Institute for Security Studies (ISS) conflict management and peacebuilding researcher Timothy Walker maintains the recent and sudden cancellation of the Maritime and Coastal Security conference and exhibition in Cape Town “adds to a worrying trend” of cancelled or deferred African maritime conferences, summits and symposiums.
He points out that since 2013 the fourth iteration of the Sea Power for Africa Symposium has yet to find a new host. South Africa has approached various countries including Kenya and Nigeria “but there have been no takers as yet” he said, adding the most recent country approached was Equatorial Guinea.
Looking at what impacted naval events and exercises on and around the continent, Walker said last year’s Ebola pandemic “scuttled” many.

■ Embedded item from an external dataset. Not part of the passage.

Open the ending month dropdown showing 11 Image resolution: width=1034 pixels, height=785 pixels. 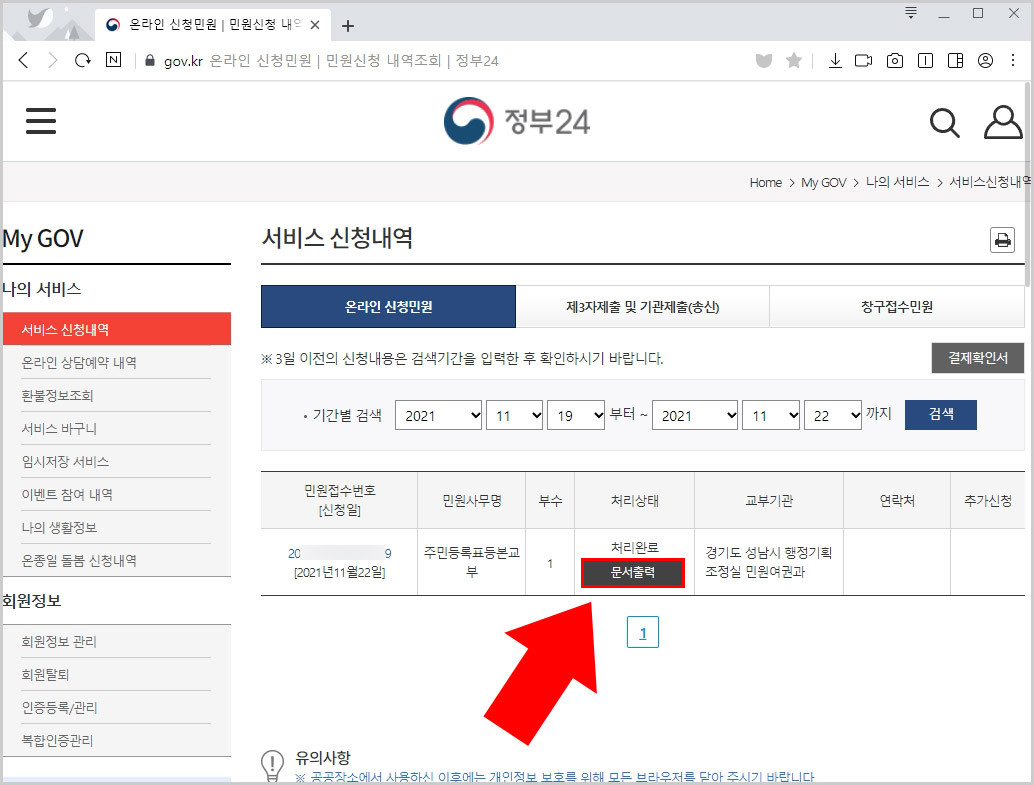coord(770,415)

“That’s not to say important training exercises have not occurred. The work of the IMO (International Maritime Organisation) has been crucial in this regard, especially in connection with the Djibouti Code of Conduct, but broader interest in a maritime future that isn’t bound up with ideas about fighting piracy are not firmly anchored in the thoughts of many at governmental level. A lot of good work is being carried out at the Regional Economic Community (REC) level, with the ECOWAS Integrated Maritime Strategy (EIMS) and the draft IGAD Maritime Security Strategy.
“2016 does seem to promise the commencement or reinforcement of maritime activities such as training, research and exercises that will have a notable impact on maritime security in Africa,” he said.

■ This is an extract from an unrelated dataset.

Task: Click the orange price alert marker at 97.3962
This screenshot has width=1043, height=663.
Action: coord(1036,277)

Looking ahead to next year Walker maintains “a lot will hinge on events in Togo”.
“One of the most unfortunate instances of the deferment of a maritime event occurred in September this year in Lomé. There was a great deal of excitement and interest in the African Union Extraordinary Summit on Maritime Security and Safety and Development in Africa, which was to be held from November 2 to 7. It is now scheduled to take place in March 2016, but given the history of cancellations and deferments we must keep monitoring the planning and progress of the event. If that event were to be deferred again or even cancelled, it will be a big setback for the concerted continental drive towards implementing maritime strategies such as 2050 AIMS and creating an African blue economy,” Walker said.
Coming back to the cancellation of the Cape Town event, he said while it was concerning it should not discourage companies and investors.

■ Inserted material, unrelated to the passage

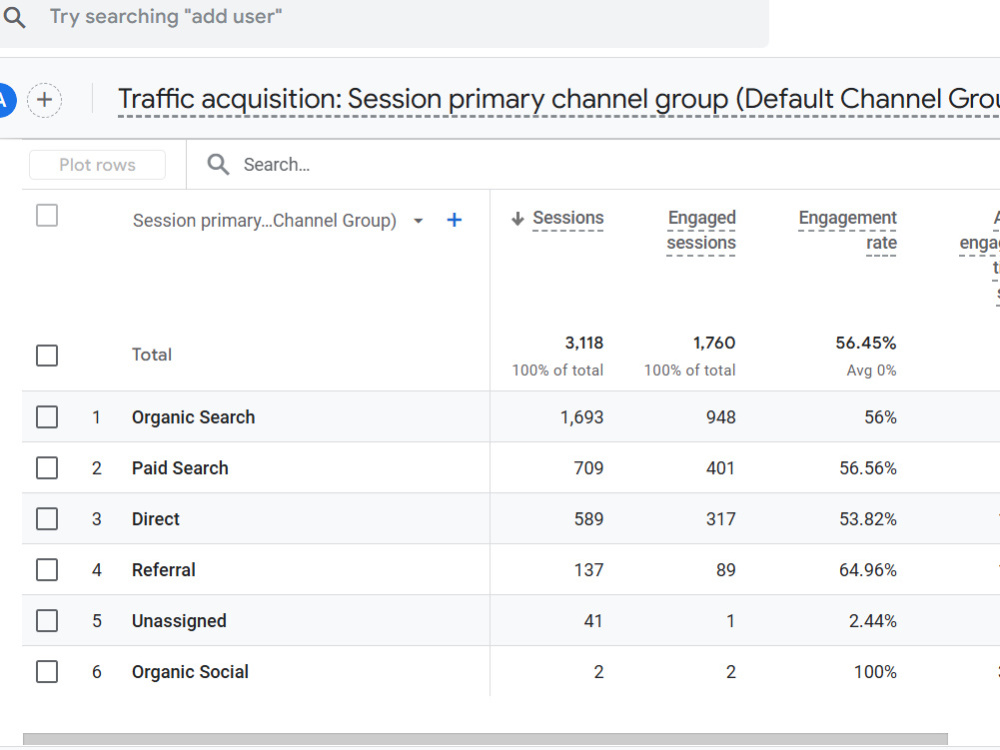Open the Session primary Channel Group dropdown
The height and width of the screenshot is (750, 1000).
418,221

Walker said the Maritime and Coastal Security conference would have been an opportunity to engage with many maritime stakeholders in a setting that combined conference and exhibition.
“Although it has previously been weighted in favour of the exhibition, the current context of blue economies and the decline in piracy did seem to herald broader conversations on what maritime security will mean for food security and the livelihoods of African seafarers and maritime communities and business, rather than simply the protection of shipping from attacks.
“There is a real need now, both in South Africa and elsewhere, to avoid losing any more maritime interest and momentum by continuing the discussions on how best to marry the ideas of human security with blue economies.”